The enormous Dominion settlement undercut the arguments made by Ms. Locke, Mr. DeSantis and others that libel cases are essentially unwinnable for public figures.

“This is an example of how plaintiffs can win — and win big — under the actual malice standard,” said Rodney A. Smolla, one of the lawyers representing Dominion alongside Ms. Locke’s firm. “This takes some of the oxygen out of that argument” that libel cases are unwinnable.

But, he said, the reason the settlement was so large was that Dominion’s lawyers had used the legal discovery process to unearth troves of records in which Fox executives and on-air personalities privately acknowledged that the allegations they were peddling about Dominion were false.

Mr. Smolla, who is president of the Vermont Law and Graduate School, said this showed that judges in defamation cases should more frequently allow plaintiffs to proceed to discovery before they were required to persuade the court that defendants may have acted with actual malice.

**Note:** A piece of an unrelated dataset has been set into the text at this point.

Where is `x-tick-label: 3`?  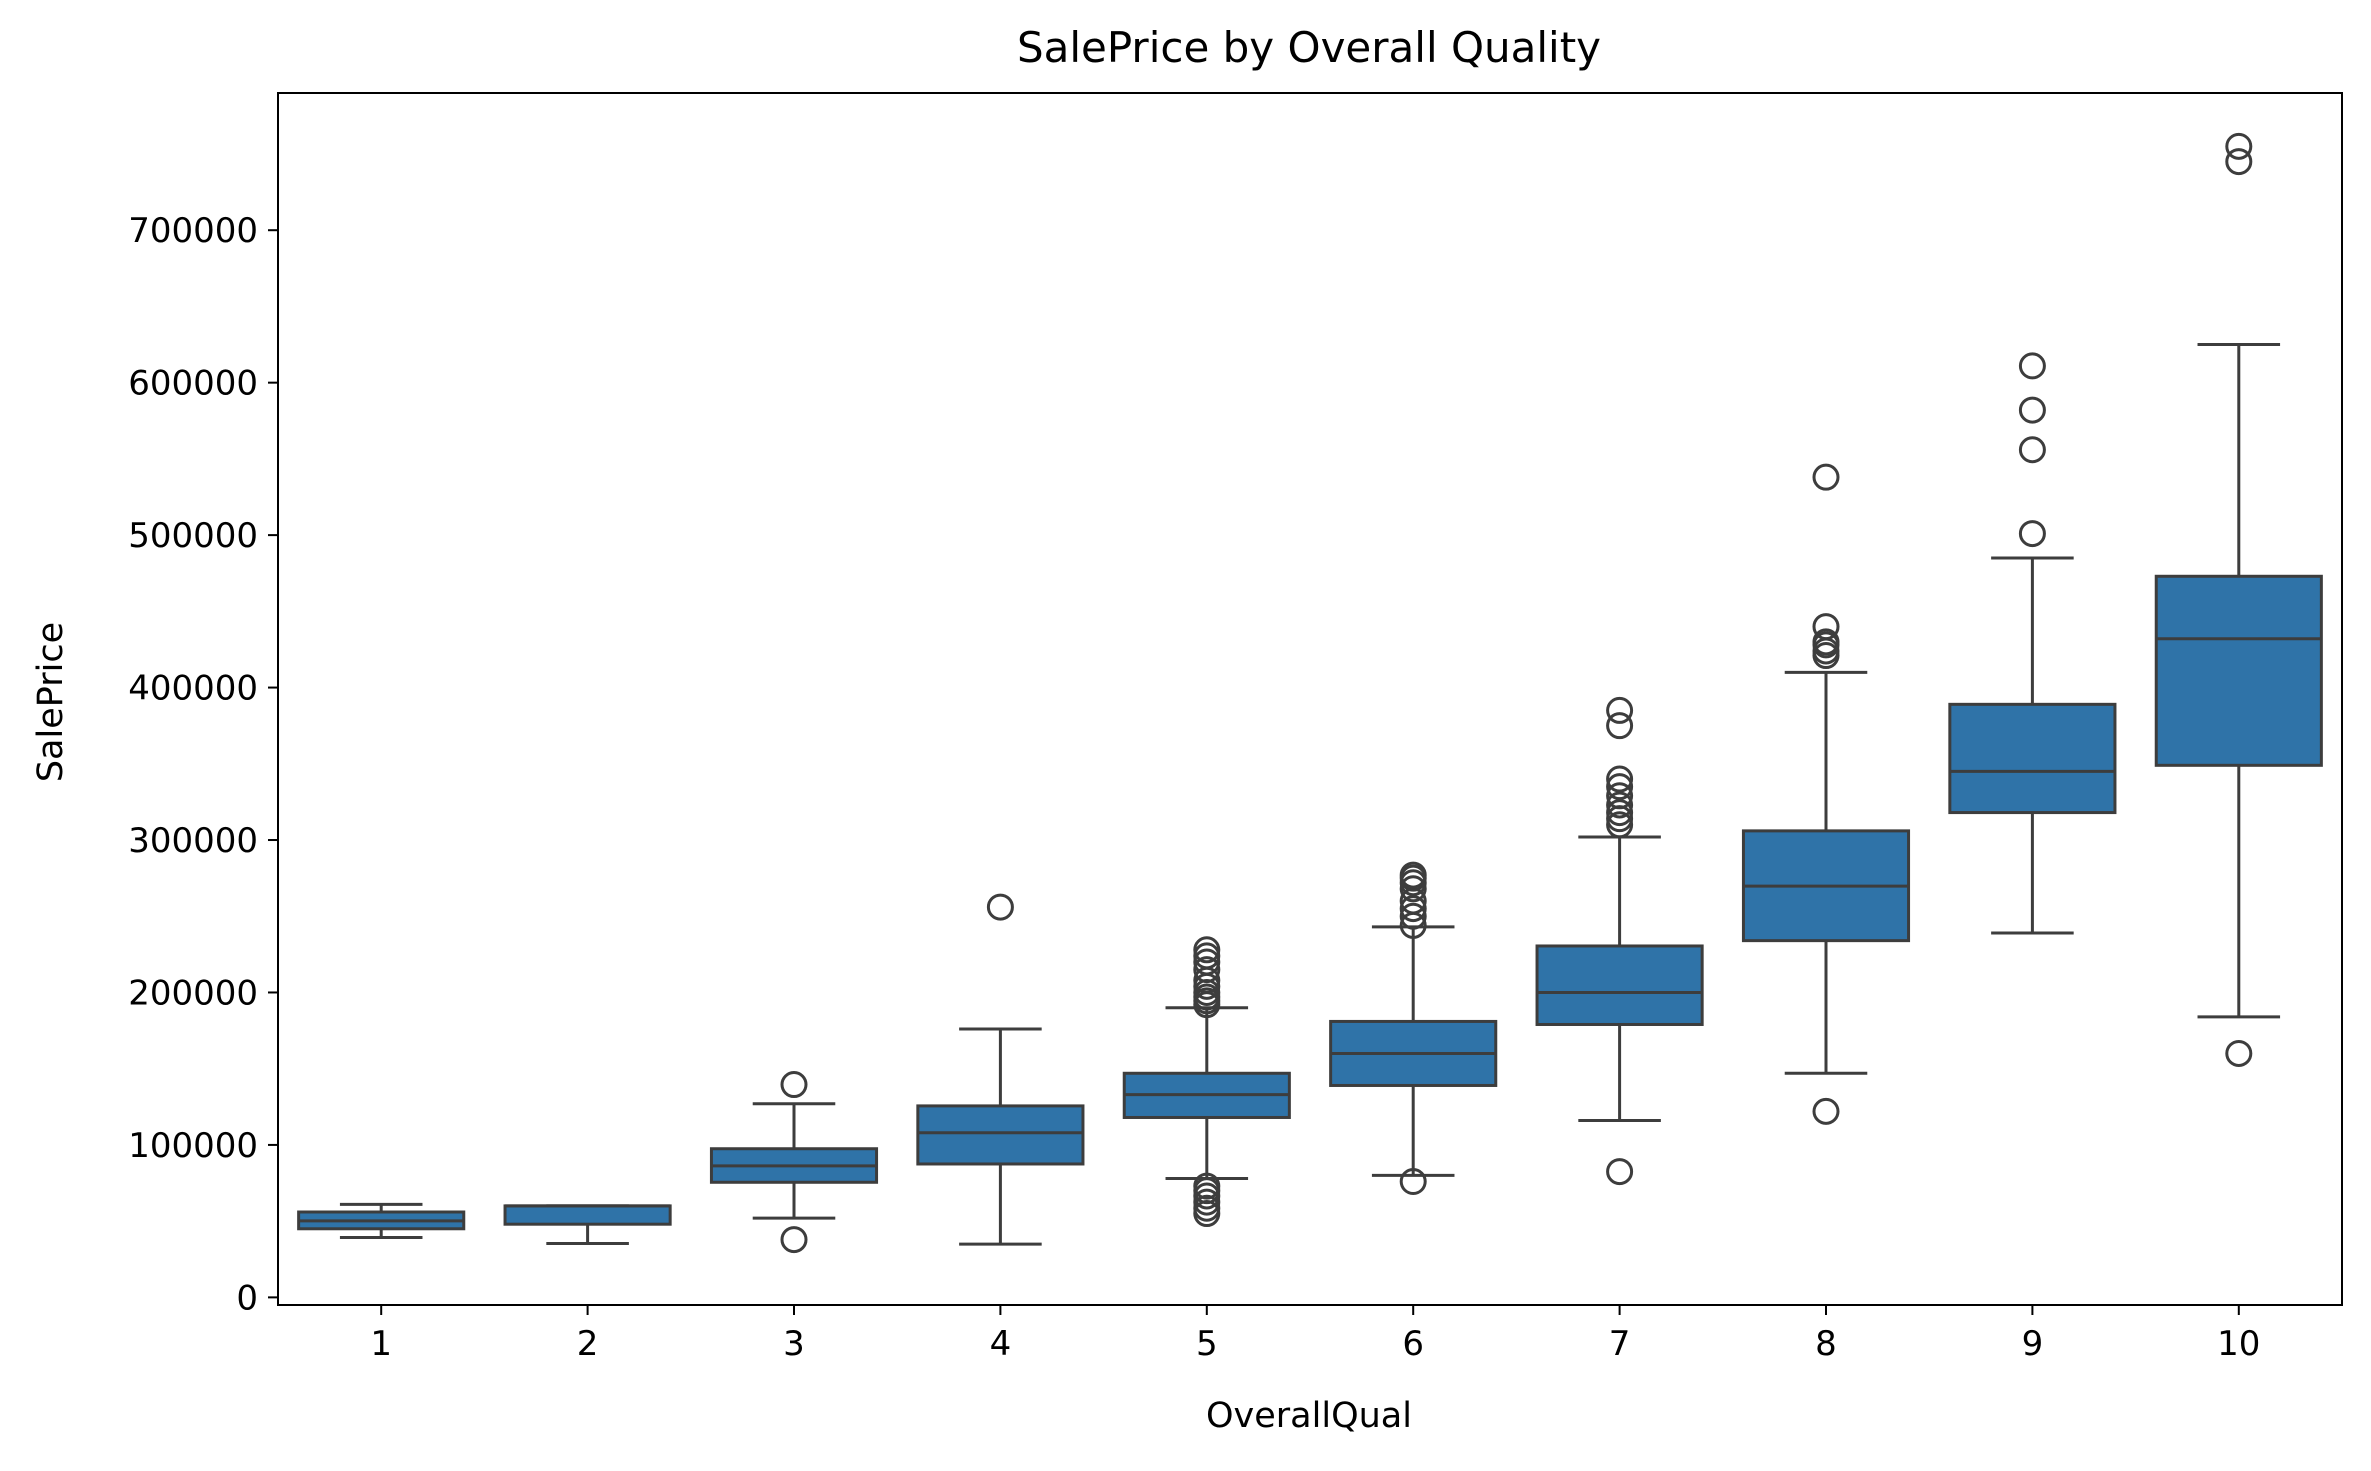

“The fact that the court here gave Dominion the opportunity to engage in discovery paved the way for the victory,” he said. “This case is the ultimate example of that — it’s really hard to make an actual malice case without discovery.”

It is unclear whether the Dominion settlement will sway Justice Thomas or Justice Gorsuch. Justice Thomas’s argument for overturning Sullivan was largely based on his claim — which some legal scholars dispute — that there was no historical rationale for the court’s actual malice standard. Justice Gorsuch was more focused on the practical implications of the standard.

For her part, Ms. Locke viewed the outcome of the Dominion lawsuit as validation of her belief that the news media needed to be reined in.

“The size of the Dominion settlement shows just how comfortable the American media has become lying to the public under the Sullivan regime,” she wrote in an email on Wednesday. “There are endless other examples that go unaddressed every day.”

In light of the Dominion settlement, did she still think the Supreme Court should reverse Sullivan?

Ms. Locke responded, “Unequivocally yes.”